▸ **SOURCE DATA**:
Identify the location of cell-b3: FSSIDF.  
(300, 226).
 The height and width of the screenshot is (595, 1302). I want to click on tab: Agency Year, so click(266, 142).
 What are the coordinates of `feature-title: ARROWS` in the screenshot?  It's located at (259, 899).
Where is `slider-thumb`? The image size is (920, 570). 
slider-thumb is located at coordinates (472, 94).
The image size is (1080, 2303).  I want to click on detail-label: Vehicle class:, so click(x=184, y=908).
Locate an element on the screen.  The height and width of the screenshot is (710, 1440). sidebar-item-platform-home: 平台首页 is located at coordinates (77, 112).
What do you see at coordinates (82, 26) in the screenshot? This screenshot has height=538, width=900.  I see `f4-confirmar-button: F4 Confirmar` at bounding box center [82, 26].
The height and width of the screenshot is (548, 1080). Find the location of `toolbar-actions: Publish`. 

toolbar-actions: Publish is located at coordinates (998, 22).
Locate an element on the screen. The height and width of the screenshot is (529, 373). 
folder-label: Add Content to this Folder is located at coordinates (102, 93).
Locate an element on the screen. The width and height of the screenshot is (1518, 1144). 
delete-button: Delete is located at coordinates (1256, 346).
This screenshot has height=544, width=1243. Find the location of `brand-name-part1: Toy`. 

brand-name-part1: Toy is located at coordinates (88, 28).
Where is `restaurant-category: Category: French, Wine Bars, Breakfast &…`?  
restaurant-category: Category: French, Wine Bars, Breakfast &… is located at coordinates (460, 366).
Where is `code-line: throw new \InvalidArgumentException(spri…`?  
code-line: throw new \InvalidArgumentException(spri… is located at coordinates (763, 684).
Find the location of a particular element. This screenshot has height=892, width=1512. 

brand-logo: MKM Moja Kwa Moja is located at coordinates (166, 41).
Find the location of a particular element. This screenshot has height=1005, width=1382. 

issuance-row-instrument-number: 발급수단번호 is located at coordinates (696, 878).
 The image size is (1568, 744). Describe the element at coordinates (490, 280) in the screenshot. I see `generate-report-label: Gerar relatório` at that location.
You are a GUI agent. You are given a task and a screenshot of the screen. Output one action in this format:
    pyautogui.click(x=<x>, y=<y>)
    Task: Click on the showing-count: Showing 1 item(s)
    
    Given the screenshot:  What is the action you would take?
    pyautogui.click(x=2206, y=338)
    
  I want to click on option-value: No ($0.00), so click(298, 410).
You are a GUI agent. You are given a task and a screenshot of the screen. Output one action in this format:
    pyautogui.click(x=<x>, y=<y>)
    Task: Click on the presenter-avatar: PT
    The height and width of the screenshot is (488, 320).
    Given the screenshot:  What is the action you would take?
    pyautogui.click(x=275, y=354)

▸ **TASK TO CARRY OUT**: Reproduce every one of the lines above word for word, keeping the original order.

▸ **ANSWER SECTION**:
Identify the location of cell-b3: FSSIDF.  
(300, 226).
 The height and width of the screenshot is (595, 1302). I want to click on tab: Agency Year, so click(266, 142).
 What are the coordinates of `feature-title: ARROWS` in the screenshot?  It's located at (259, 899).
Where is `slider-thumb`? The image size is (920, 570). 
slider-thumb is located at coordinates (472, 94).
The image size is (1080, 2303).  I want to click on detail-label: Vehicle class:, so click(x=184, y=908).
Locate an element on the screen.  The height and width of the screenshot is (710, 1440). sidebar-item-platform-home: 平台首页 is located at coordinates (77, 112).
What do you see at coordinates (82, 26) in the screenshot? This screenshot has height=538, width=900.  I see `f4-confirmar-button: F4 Confirmar` at bounding box center [82, 26].
The height and width of the screenshot is (548, 1080). Find the location of `toolbar-actions: Publish`. 

toolbar-actions: Publish is located at coordinates (998, 22).
Locate an element on the screen. The height and width of the screenshot is (529, 373). 
folder-label: Add Content to this Folder is located at coordinates (102, 93).
Locate an element on the screen. The width and height of the screenshot is (1518, 1144). 
delete-button: Delete is located at coordinates (1256, 346).
This screenshot has height=544, width=1243. Find the location of `brand-name-part1: Toy`. 

brand-name-part1: Toy is located at coordinates (88, 28).
Where is `restaurant-category: Category: French, Wine Bars, Breakfast &…`?  
restaurant-category: Category: French, Wine Bars, Breakfast &… is located at coordinates (460, 366).
Where is `code-line: throw new \InvalidArgumentException(spri…`?  
code-line: throw new \InvalidArgumentException(spri… is located at coordinates (763, 684).
Find the location of a particular element. This screenshot has height=892, width=1512. 

brand-logo: MKM Moja Kwa Moja is located at coordinates (166, 41).
Find the location of a particular element. This screenshot has height=1005, width=1382. 

issuance-row-instrument-number: 발급수단번호 is located at coordinates (696, 878).
 The image size is (1568, 744). Describe the element at coordinates (490, 280) in the screenshot. I see `generate-report-label: Gerar relatório` at that location.
You are a GUI agent. You are given a task and a screenshot of the screen. Output one action in this format:
    pyautogui.click(x=<x>, y=<y>)
    Task: Click on the showing-count: Showing 1 item(s)
    
    Given the screenshot:  What is the action you would take?
    pyautogui.click(x=2206, y=338)
    
  I want to click on option-value: No ($0.00), so click(298, 410).
You are a GUI agent. You are given a task and a screenshot of the screen. Output one action in this format:
    pyautogui.click(x=<x>, y=<y>)
    Task: Click on the presenter-avatar: PT
    The height and width of the screenshot is (488, 320).
    Given the screenshot:  What is the action you would take?
    pyautogui.click(x=275, y=354)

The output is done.